Machine learning has returned with a vengeance. I still remember the dark days of the late ’80s and ’90s, when it was pretty clear that the current generation of machine-learning algorithms didn’t seem to actually learn much of anything. Then big data arrived, computers became chess geniuses, conquered Go (twice), and started recommending sentences to judges. In most of these cases, the computer had sucked up vast reams of data and created models based on the correlations in the data.
But this won’t work when there aren’t vast amounts of data available. It seems that quantum machine learning might provide an advantage here, as a recent paper on searching for Higgs bosons in particle physics data seems to hint.
Learning from big data
In the case of chess, and the first edition of the Go-conquering algorithm, the computer wasn’t just presented with the rules of the game. Instead, it was given the rules and all the data that the researchers could find. I’ll annoy every expert in the field by saying that the computer essentially correlated board arrangements and moves with future success. Of course, it isn’t nearly that simple, but the key was in having a lot of examples to build a model and a decision tree that would let the computer decide on a move.
In the most-recent edition of the Go algorithm, this was still true.

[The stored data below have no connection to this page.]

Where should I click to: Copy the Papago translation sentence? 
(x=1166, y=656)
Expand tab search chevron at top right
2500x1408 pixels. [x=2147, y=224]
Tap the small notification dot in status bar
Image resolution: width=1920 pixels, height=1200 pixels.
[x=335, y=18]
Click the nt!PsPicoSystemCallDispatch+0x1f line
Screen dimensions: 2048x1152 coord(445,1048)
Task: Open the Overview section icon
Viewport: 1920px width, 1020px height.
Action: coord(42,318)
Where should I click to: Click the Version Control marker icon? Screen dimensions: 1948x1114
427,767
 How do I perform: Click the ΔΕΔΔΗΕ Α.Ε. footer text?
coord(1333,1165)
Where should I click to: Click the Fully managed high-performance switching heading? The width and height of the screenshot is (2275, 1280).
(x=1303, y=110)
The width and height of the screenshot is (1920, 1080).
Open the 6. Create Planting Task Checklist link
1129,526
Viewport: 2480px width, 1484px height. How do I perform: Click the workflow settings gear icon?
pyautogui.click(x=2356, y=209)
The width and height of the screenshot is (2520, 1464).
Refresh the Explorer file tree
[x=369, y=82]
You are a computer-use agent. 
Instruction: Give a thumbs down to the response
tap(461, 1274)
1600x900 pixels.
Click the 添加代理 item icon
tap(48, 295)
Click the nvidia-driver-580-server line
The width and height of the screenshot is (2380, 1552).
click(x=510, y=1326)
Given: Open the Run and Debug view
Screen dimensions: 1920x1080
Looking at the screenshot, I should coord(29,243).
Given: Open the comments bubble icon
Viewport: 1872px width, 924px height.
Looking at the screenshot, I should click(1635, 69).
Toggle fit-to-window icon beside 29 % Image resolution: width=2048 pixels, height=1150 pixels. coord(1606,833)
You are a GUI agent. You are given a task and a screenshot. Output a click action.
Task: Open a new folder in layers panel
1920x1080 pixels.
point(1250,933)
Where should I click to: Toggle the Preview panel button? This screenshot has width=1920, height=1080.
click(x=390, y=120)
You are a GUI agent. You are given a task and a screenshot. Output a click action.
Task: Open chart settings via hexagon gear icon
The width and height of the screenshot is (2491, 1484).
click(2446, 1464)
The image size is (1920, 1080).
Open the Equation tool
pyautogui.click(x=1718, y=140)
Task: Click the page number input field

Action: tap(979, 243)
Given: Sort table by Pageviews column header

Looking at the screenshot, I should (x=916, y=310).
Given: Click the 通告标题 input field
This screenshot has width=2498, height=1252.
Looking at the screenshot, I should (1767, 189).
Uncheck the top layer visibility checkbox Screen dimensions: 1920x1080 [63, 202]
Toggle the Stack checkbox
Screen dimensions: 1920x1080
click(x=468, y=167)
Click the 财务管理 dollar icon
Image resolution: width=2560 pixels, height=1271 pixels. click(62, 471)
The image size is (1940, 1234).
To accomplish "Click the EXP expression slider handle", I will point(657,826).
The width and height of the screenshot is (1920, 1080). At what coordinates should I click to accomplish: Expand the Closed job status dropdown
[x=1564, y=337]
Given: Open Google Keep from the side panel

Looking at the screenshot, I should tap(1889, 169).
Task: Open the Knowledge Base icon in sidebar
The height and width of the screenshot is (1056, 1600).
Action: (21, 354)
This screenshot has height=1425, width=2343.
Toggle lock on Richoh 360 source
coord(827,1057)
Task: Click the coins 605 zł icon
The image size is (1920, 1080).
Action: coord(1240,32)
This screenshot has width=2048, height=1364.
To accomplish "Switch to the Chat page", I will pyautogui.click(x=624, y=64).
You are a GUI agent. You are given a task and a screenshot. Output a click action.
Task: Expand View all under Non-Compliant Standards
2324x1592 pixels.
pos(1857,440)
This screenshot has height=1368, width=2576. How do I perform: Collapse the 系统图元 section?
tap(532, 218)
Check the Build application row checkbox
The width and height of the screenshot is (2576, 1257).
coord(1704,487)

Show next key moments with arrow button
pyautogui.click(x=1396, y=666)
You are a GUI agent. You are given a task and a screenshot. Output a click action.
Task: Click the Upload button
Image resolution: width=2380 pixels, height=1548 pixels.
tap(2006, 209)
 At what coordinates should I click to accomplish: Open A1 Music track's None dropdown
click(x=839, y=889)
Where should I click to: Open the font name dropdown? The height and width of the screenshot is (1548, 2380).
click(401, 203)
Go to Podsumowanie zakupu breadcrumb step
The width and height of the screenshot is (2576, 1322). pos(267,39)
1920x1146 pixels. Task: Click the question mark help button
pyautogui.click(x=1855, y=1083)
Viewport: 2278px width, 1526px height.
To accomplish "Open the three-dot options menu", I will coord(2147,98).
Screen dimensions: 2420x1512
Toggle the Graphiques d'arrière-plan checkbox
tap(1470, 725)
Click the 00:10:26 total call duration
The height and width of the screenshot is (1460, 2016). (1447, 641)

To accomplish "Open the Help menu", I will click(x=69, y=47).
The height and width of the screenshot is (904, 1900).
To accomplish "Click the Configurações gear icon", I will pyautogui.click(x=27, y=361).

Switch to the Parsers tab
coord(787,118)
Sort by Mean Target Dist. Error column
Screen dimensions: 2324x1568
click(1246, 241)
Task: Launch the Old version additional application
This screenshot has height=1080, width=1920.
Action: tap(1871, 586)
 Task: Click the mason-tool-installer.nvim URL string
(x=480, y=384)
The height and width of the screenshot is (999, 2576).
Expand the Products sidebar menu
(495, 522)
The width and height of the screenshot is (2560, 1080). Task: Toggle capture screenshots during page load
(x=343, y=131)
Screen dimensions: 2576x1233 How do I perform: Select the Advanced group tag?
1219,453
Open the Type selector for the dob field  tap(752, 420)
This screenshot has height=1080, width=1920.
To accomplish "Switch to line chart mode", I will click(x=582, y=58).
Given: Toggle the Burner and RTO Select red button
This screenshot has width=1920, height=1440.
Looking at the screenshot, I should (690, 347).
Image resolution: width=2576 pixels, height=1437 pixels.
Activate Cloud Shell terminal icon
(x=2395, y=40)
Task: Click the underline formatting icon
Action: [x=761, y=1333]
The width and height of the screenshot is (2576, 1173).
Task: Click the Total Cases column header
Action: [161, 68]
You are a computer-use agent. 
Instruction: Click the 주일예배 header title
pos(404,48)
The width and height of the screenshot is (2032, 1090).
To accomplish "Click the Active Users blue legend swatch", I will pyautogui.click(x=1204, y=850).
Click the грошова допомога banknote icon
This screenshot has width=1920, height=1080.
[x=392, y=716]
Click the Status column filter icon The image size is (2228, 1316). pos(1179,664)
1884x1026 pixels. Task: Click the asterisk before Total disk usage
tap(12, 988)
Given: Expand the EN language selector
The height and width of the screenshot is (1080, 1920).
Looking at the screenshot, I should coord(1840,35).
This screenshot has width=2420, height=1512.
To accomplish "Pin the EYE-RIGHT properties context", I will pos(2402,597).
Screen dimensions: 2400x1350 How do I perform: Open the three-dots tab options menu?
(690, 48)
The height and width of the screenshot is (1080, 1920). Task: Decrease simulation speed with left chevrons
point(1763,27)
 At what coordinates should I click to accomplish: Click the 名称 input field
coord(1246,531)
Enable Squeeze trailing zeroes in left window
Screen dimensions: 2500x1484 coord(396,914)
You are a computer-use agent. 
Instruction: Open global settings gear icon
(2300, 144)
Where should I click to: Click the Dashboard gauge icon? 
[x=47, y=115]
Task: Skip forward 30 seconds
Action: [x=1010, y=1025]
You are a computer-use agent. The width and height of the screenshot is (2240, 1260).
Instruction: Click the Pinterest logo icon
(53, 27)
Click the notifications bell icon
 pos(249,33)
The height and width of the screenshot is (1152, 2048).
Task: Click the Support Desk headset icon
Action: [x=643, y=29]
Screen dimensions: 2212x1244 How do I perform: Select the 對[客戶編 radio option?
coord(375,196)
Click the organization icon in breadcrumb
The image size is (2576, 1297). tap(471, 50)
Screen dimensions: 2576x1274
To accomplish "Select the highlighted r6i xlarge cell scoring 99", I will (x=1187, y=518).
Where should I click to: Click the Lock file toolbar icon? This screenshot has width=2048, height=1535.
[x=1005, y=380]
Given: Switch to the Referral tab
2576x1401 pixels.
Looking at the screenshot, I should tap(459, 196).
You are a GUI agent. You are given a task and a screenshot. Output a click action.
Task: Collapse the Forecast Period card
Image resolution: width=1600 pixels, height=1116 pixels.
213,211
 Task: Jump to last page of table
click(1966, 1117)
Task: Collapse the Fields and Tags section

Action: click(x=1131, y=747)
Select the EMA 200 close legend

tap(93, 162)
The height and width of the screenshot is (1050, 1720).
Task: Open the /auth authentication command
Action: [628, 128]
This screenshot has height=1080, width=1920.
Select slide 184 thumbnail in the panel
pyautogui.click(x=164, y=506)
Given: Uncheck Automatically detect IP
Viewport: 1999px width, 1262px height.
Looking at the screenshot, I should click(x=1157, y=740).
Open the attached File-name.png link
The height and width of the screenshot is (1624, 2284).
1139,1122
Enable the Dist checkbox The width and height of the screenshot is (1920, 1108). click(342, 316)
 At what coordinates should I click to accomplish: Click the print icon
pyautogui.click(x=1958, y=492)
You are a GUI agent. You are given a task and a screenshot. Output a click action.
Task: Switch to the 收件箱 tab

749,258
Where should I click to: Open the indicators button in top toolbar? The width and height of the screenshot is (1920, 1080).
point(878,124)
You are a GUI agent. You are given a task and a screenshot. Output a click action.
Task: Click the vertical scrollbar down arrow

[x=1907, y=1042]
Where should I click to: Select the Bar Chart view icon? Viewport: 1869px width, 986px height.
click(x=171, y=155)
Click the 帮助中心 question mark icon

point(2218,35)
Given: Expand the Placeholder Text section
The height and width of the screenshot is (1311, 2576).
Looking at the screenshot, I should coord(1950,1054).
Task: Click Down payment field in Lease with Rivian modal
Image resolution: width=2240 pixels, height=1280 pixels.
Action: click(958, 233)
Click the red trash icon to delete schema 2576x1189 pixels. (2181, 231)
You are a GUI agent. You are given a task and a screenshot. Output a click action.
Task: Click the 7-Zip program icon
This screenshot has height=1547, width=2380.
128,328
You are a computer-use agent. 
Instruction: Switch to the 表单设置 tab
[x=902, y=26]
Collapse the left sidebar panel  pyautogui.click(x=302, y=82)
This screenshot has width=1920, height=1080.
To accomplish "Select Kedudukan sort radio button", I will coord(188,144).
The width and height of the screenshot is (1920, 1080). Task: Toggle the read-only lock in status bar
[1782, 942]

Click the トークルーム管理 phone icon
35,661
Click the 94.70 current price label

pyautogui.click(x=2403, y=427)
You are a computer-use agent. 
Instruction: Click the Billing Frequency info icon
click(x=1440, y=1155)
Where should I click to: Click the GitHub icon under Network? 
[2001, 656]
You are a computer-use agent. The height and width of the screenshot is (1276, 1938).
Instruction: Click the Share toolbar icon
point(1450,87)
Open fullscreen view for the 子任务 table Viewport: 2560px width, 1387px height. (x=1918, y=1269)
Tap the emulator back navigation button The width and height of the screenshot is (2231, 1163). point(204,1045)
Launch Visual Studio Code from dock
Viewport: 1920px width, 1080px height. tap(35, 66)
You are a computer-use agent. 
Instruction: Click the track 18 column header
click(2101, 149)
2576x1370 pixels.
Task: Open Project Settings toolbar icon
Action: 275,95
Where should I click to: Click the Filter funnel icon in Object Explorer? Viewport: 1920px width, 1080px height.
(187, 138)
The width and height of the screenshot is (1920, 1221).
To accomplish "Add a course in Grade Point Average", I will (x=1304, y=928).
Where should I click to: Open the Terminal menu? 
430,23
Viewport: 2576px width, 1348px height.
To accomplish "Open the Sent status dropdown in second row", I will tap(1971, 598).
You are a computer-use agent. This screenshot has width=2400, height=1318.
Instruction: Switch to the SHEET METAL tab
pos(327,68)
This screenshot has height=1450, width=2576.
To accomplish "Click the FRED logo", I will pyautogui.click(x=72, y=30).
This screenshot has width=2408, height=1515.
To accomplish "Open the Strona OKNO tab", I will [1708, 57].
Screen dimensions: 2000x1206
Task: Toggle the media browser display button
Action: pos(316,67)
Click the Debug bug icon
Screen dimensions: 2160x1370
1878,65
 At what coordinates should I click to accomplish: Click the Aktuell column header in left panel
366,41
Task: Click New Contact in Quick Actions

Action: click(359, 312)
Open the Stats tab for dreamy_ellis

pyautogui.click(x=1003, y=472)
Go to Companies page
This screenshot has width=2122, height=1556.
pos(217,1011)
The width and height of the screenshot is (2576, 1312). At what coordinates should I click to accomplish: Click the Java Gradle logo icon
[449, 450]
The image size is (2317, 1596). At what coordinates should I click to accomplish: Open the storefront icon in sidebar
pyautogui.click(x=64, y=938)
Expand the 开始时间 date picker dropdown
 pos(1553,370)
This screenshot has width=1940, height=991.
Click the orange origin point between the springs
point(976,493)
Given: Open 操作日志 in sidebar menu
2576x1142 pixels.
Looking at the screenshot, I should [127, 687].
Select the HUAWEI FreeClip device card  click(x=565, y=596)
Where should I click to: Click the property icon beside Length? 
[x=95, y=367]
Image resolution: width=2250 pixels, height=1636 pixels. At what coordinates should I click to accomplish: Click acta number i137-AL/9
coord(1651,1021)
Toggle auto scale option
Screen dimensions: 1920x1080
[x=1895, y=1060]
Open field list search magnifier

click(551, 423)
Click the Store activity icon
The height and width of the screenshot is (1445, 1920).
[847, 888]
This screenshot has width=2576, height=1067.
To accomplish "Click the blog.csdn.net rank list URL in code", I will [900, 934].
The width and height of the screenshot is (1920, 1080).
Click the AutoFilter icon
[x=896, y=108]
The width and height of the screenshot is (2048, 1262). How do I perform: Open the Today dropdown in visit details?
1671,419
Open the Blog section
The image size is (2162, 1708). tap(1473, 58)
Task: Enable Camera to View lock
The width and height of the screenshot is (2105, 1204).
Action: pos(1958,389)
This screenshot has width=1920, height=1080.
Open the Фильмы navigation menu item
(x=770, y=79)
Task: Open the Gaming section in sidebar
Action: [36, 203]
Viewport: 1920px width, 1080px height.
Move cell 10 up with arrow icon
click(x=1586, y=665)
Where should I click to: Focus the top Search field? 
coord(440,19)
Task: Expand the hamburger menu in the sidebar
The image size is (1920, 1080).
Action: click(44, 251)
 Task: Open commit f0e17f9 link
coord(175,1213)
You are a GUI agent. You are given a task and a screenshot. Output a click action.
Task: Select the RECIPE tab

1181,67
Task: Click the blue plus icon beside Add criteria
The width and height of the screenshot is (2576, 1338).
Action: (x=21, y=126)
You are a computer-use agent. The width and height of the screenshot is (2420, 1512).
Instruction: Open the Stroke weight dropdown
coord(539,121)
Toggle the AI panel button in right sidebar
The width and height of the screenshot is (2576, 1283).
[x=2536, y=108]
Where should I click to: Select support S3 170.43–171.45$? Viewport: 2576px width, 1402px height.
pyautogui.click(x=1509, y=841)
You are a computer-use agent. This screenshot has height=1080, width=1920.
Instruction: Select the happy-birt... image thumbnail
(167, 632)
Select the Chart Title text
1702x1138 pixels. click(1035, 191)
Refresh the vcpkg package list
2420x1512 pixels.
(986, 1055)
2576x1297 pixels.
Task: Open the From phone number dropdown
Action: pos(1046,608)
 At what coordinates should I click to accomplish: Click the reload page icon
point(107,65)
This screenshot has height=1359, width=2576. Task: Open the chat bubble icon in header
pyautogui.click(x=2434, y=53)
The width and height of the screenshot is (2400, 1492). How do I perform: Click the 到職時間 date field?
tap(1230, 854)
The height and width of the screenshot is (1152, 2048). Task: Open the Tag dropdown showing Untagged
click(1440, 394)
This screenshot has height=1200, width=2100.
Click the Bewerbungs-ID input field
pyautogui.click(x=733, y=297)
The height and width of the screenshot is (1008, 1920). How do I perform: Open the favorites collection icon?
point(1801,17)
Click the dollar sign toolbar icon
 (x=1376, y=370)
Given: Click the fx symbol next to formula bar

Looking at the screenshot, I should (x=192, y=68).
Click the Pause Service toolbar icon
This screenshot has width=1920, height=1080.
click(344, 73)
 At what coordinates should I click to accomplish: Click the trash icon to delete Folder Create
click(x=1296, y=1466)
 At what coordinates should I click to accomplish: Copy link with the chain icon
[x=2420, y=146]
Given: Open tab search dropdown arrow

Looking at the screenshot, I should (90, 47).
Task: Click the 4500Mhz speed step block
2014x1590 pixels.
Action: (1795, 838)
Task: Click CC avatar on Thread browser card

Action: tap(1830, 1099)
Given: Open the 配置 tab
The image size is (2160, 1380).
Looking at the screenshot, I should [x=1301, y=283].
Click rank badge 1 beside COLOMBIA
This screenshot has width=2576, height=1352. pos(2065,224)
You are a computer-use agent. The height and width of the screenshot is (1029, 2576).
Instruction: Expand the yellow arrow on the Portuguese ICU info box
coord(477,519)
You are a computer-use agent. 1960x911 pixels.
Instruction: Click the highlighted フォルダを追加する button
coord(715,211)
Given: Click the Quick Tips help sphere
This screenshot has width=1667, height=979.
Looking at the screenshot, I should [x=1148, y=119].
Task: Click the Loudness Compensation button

In that case, though, the computer had to build its own vast database, which it did by playing itself. I’m not saying this to disrespect machine learning but to point out that computers use their ability to gather and search for correlations in truly vast amounts of data to become experts—the machine played 5 million games against itself before it was unleashed on an unsuspecting digital opponent. A human player would have to complete a game every 18 seconds for 70 years to gather a similar data set.